■ TASK GOAL
Below are the records; print them all without any alteration.
- - - - -
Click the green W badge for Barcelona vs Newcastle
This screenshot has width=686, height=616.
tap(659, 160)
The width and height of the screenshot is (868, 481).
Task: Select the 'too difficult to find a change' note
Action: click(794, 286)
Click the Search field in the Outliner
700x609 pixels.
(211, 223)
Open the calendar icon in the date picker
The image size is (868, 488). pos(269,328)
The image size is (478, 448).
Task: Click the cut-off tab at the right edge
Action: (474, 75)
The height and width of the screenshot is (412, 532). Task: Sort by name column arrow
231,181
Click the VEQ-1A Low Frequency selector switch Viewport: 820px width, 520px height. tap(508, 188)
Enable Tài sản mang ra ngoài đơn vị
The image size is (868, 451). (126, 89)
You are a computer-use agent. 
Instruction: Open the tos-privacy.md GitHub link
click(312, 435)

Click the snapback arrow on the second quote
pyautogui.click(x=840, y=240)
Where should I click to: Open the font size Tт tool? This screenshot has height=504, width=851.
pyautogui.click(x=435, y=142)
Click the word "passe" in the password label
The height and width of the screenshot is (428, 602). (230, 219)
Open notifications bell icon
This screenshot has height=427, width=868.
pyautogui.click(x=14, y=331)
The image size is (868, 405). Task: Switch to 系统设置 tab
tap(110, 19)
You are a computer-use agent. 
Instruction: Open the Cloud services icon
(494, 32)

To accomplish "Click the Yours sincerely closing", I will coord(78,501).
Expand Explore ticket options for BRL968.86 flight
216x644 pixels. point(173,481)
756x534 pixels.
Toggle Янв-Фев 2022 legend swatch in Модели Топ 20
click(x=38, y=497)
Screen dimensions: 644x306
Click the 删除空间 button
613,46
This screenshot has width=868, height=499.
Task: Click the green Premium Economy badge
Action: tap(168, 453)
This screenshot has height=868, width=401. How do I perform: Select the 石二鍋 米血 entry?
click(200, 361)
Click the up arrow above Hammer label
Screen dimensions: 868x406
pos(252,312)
- - - - -
■ RESPONSE TO THIS EXERCISE
Click the green W badge for Barcelona vs Newcastle
This screenshot has width=686, height=616.
tap(659, 160)
The width and height of the screenshot is (868, 481).
Task: Select the 'too difficult to find a change' note
Action: click(794, 286)
Click the Search field in the Outliner
700x609 pixels.
(211, 223)
Open the calendar icon in the date picker
The image size is (868, 488). pos(269,328)
The image size is (478, 448).
Task: Click the cut-off tab at the right edge
Action: (474, 75)
The height and width of the screenshot is (412, 532). Task: Sort by name column arrow
231,181
Click the VEQ-1A Low Frequency selector switch Viewport: 820px width, 520px height. tap(508, 188)
Enable Tài sản mang ra ngoài đơn vị
The image size is (868, 451). (126, 89)
You are a computer-use agent. 
Instruction: Open the tos-privacy.md GitHub link
click(312, 435)

Click the snapback arrow on the second quote
pyautogui.click(x=840, y=240)
Where should I click to: Open the font size Tт tool? This screenshot has height=504, width=851.
pyautogui.click(x=435, y=142)
Click the word "passe" in the password label
The height and width of the screenshot is (428, 602). (230, 219)
Open notifications bell icon
This screenshot has height=427, width=868.
pyautogui.click(x=14, y=331)
The image size is (868, 405). Task: Switch to 系统设置 tab
tap(110, 19)
You are a computer-use agent. 
Instruction: Open the Cloud services icon
(494, 32)

To accomplish "Click the Yours sincerely closing", I will coord(78,501).
Expand Explore ticket options for BRL968.86 flight
216x644 pixels. point(173,481)
756x534 pixels.
Toggle Янв-Фев 2022 legend swatch in Модели Топ 20
click(x=38, y=497)
Screen dimensions: 644x306
Click the 删除空间 button
613,46
This screenshot has width=868, height=499.
Task: Click the green Premium Economy badge
Action: tap(168, 453)
This screenshot has height=868, width=401. How do I perform: Select the 石二鍋 米血 entry?
click(200, 361)
Click the up arrow above Hammer label
Screen dimensions: 868x406
pos(252,312)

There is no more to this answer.